Task details:
Copy all the data exactly, except the pictures.

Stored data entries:
:::
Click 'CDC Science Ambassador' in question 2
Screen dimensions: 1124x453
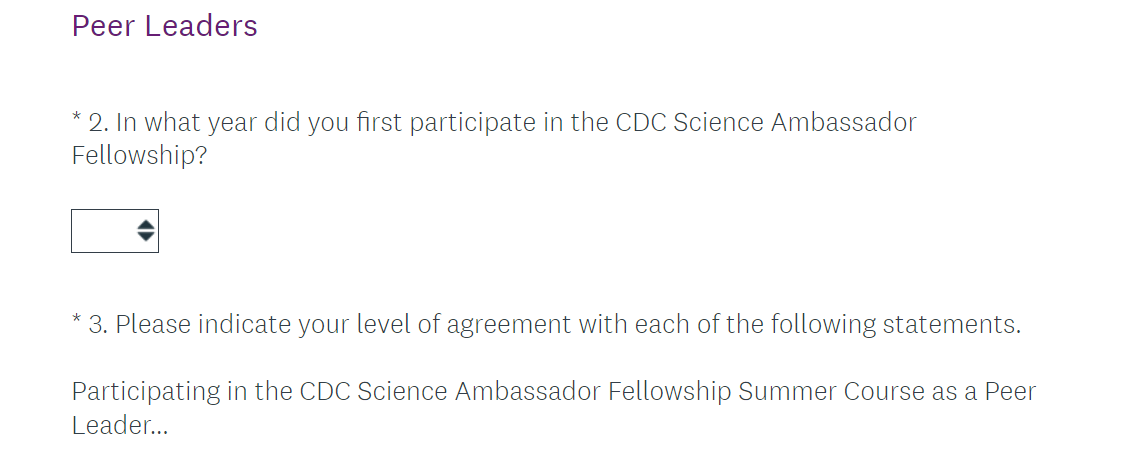765,123
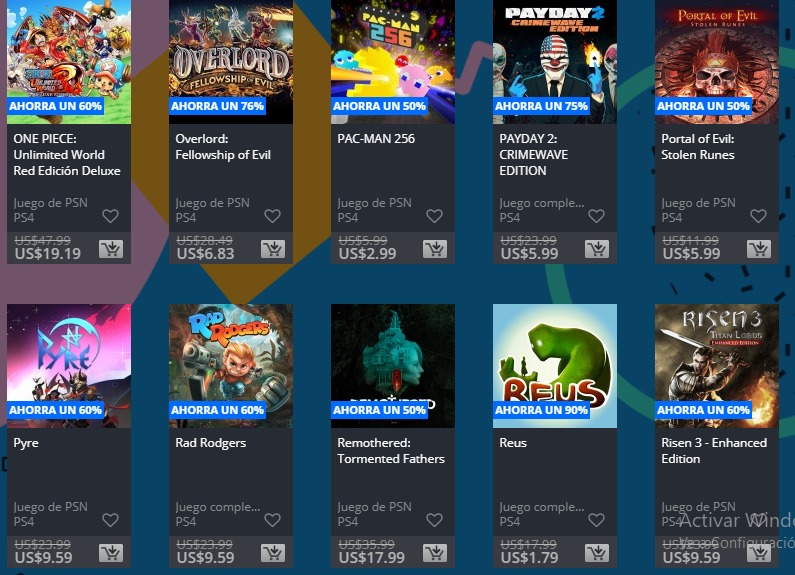Open Overlord: Fellowship of Evil cover image
Screen dimensions: 795x575
click(x=231, y=62)
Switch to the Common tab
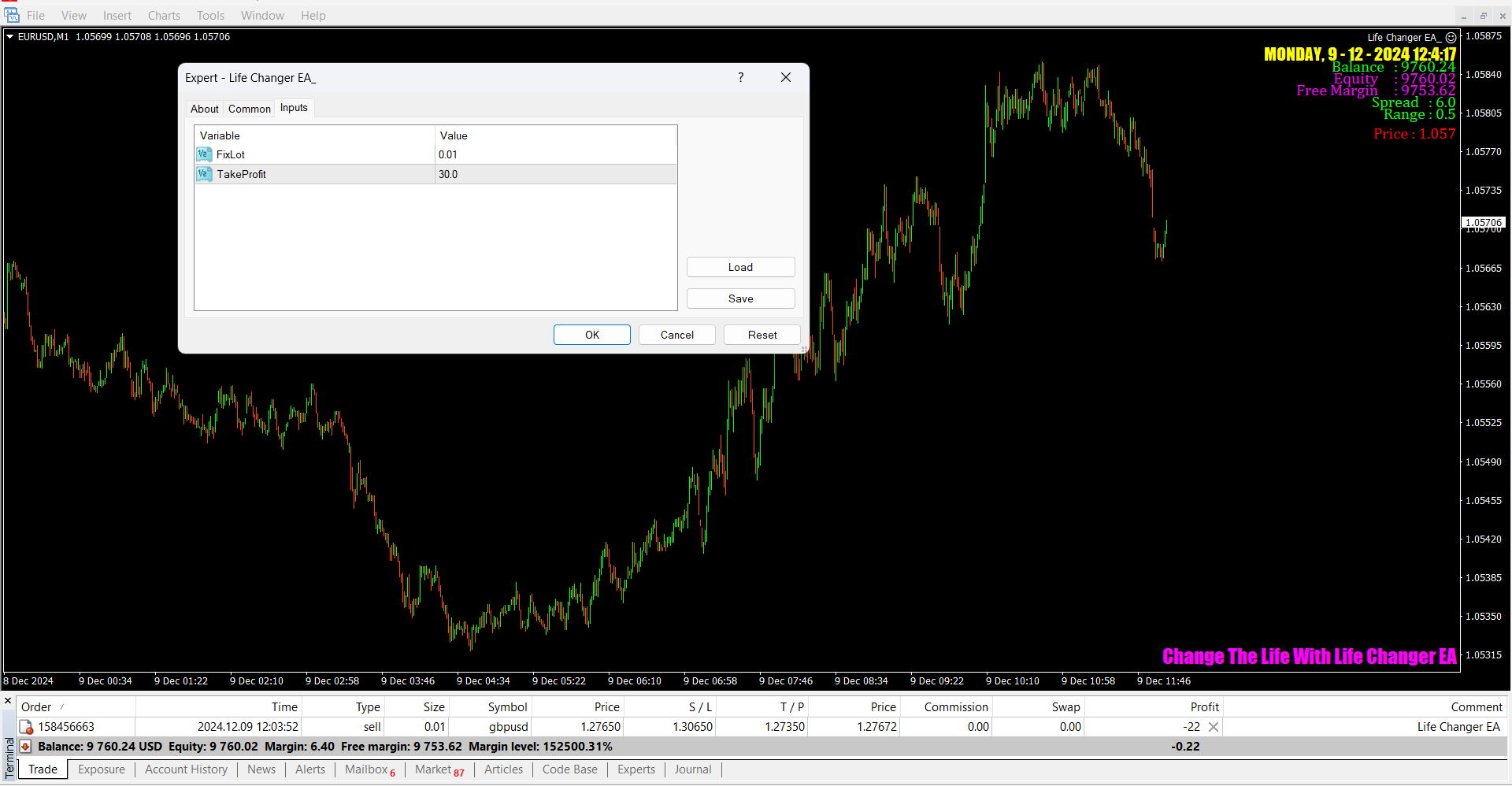Screen dimensions: 1512x786 (x=249, y=109)
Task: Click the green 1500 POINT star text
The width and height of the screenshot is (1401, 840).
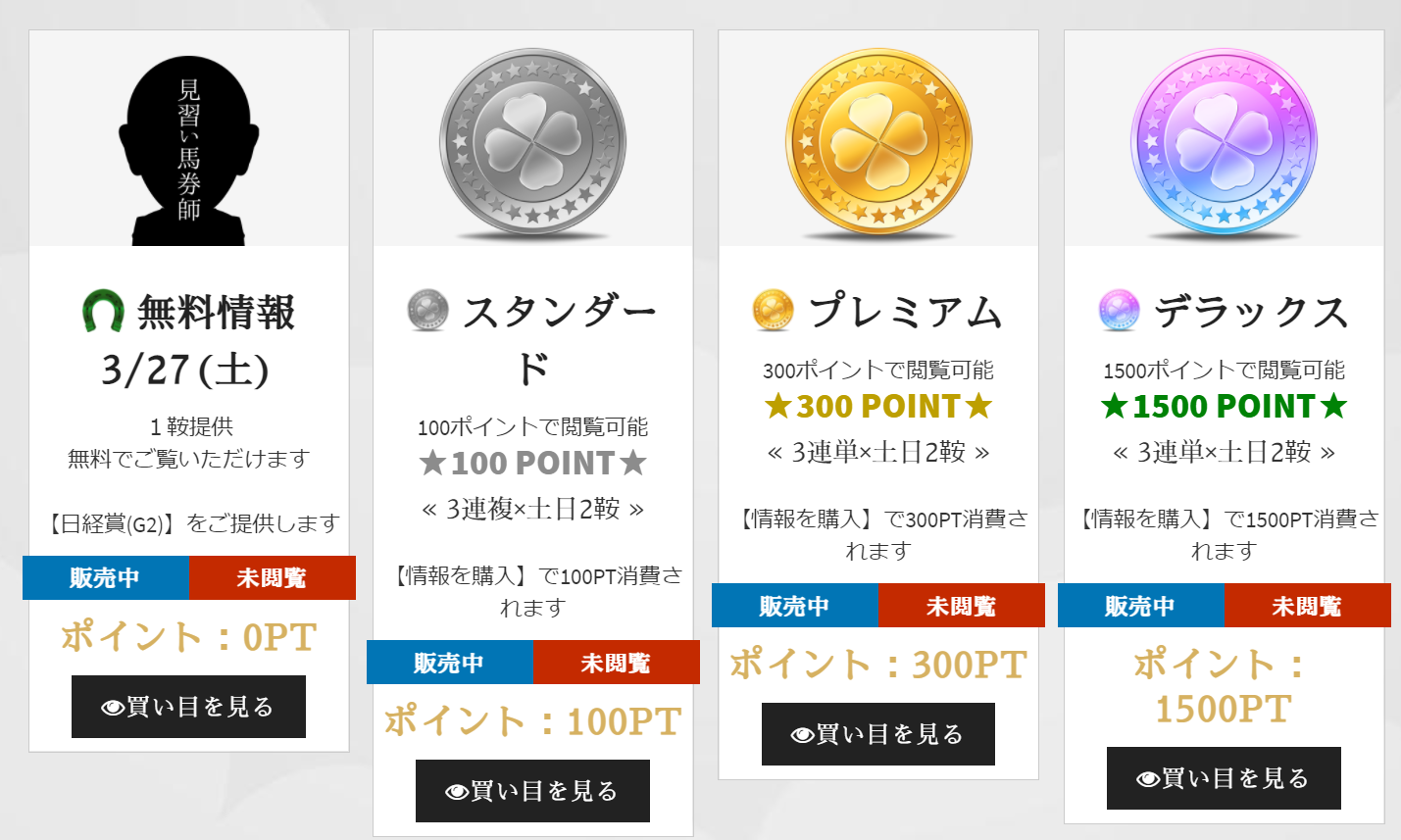Action: coord(1224,406)
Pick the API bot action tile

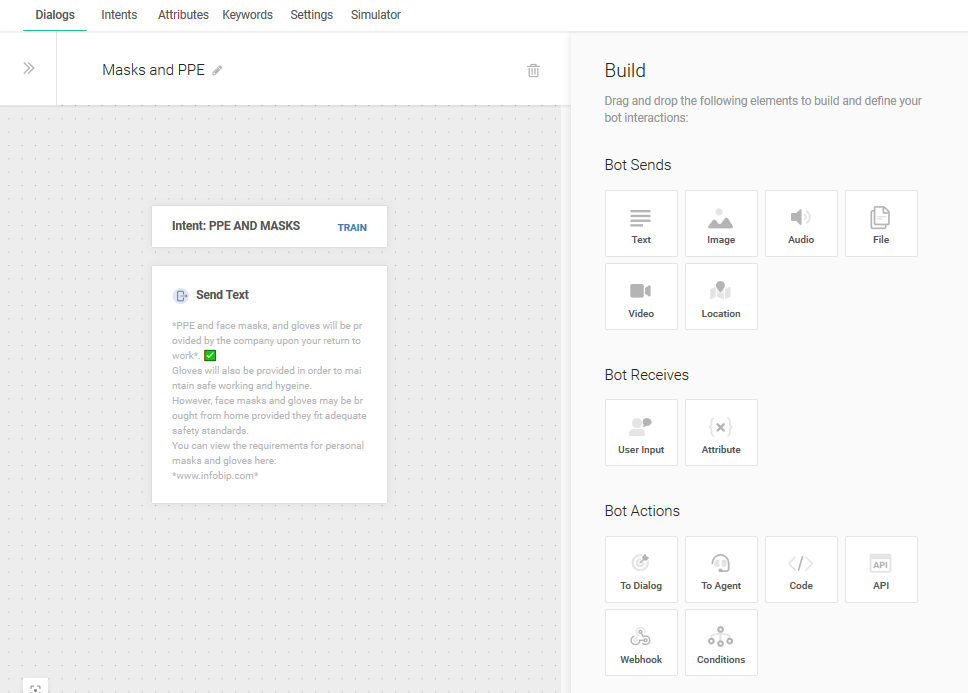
:::
Answer to this problem:
Click 'CDC Science Ambassador' in question 2
Screen dimensions: 1124x453
765,123
Open Overlord: Fellowship of Evil cover image
Screen dimensions: 795x575
click(x=231, y=62)
Switch to the Common tab
Screen dimensions: 1512x786 (x=249, y=109)
Task: Click the green 1500 POINT star text
The width and height of the screenshot is (1401, 840).
Action: coord(1224,406)
Pick the API bot action tile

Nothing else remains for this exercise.